2. **[RESOLVED] Different biomarker naming schemes across extraction modules.**
- Both CLI and API now use the shared `src/biomarker_normalization.py` module with 80+ aliases mapped to 24 canonical names.
- **Fix applied**: unified normalization in both `scripts/chat.py` and `api/app/services/extraction.py`.
3. **[RESOLVED] Use of console glyphs and non-ASCII prefixes in logs and output.**
- Debug prints removed from CLI. Logging suppressed for noisy HuggingFace/transformers output.
- API responses use clean JSON only; CLI uses UTF-8 emojis only in user-facing output.
- **Fix applied**: `[DEBUG]` prints removed, `BertModel LOAD REPORT` suppressed, HuggingFace deprecation warnings filtered.
### Medium Priority Issues
1. **[RESOLVED] Inconsistent model selection between agents.**
- All agents now use `llm_config` centralized configuration (planner, analyzer, explainer, synthesizer properties).
- **Fix applied**: `src/llm_config.py` provides `LLMConfig` singleton with per-role properties.
2. **[RESOLVED] Potential JSON parsing fragility in extraction.**
- `_parse_llm_json()` now handles markdown fences, trailing text, and partial JSON recovery.
- **Fix applied**: robust JSON parser in `api/app/services/extraction.py` with test coverage (`test_json_parsing.py`).
3. **[RESOLVED] Knowledge base retrieval does not enforce citations.**
- Disease Explainer agent now checks `sop.require_pdf_citations` and returns "insufficient evidence" when no documents are retrieved.
- **Fix applied**: citation guardrail in `src/agents/disease_explainer.py` with test (`test_citation_guardrails.py`).
### Low Priority Issues
1. **[OPEN] Error handling does not preserve original exceptions cleanly in API layer.**
- Exceptions are wrapped in `RuntimeError` without detail separation; `RagBotService.analyze()` does not attach contextual hints (e.g., which agent failed).
- Recommendation: wrap exceptions with agent name and error classification to improve observability.
2. **[RESOLVED] Hard-coded expected biomarker count (24) in Confidence Assessor.**
- Now uses `BiomarkerValidator().expected_biomarker_count()` which reads from `config/biomarker_references.json`.
- Test: `test_validator_count.py` verifies count matches reference config.
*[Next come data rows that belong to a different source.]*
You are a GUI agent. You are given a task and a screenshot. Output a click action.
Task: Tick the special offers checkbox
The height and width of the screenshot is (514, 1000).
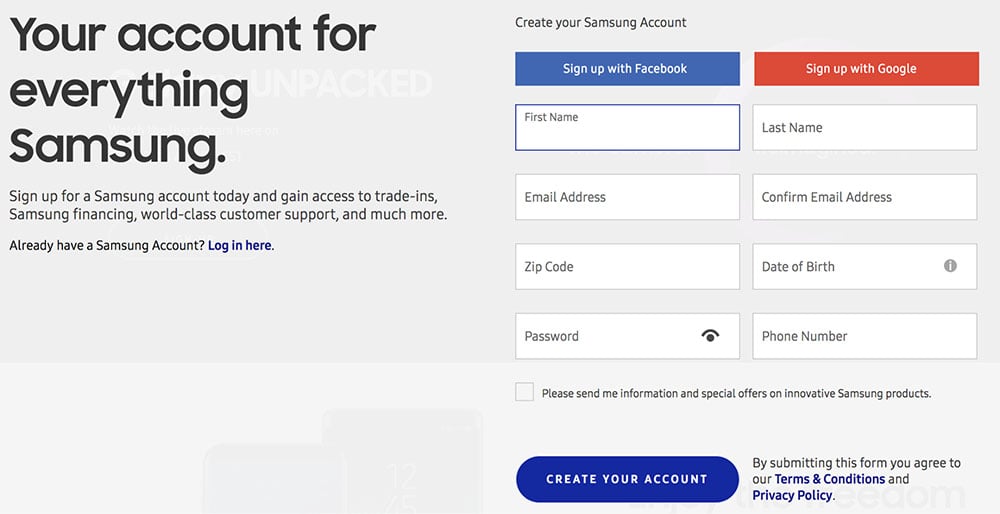tap(524, 392)
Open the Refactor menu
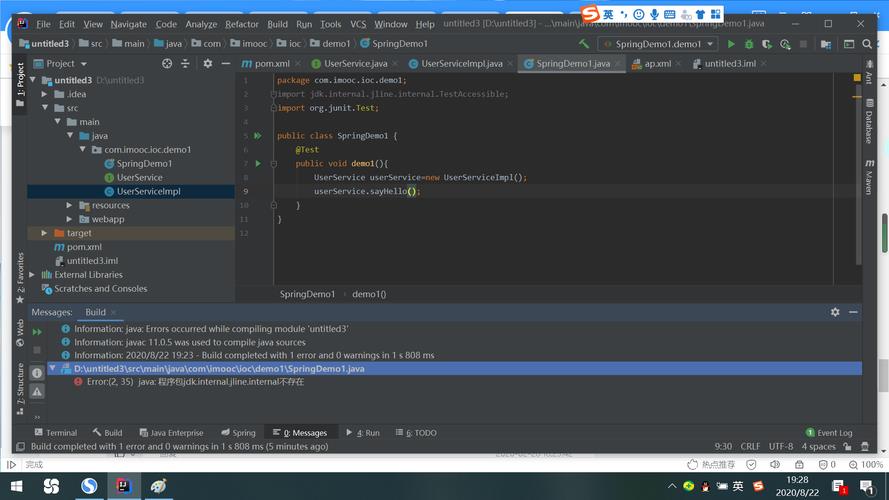 [x=241, y=24]
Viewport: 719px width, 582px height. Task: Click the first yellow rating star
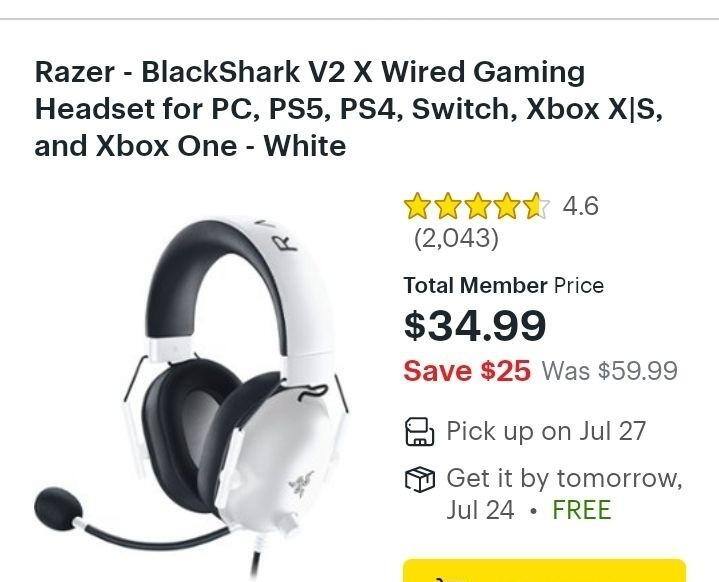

## Suggested Improvements (Summary)
1. ~~Align workflow output and API schema.~~ **[RESOLVED]**
2. Promote biomarker flags and safety alerts to first-class state fields in the workflow. **[OPEN]**
3. ~~Use a shared normalization utility.~~ **[RESOLVED]**
4. Remove forced minimum confidence and default disease; permit "low confidence" results. **[OPEN]**
5. ~~Introduce citation enforcement as a guardrail for RAG outputs.~~ **[RESOLVED]**
6. ~~Centralize model selection and logging format.~~ **[RESOLVED]**
## Verification Gaps
The following should be tested once fixes are made:
- Natural language extraction with partial and noisy inputs.
- Workflow run where no abnormal biomarkers are detected.
- API response schema validation for both natural and structured routes.
- Parallel agent execution determinism (state access to biomarker analysis).
- CLI behavior for biomarker names that differ from API normalization.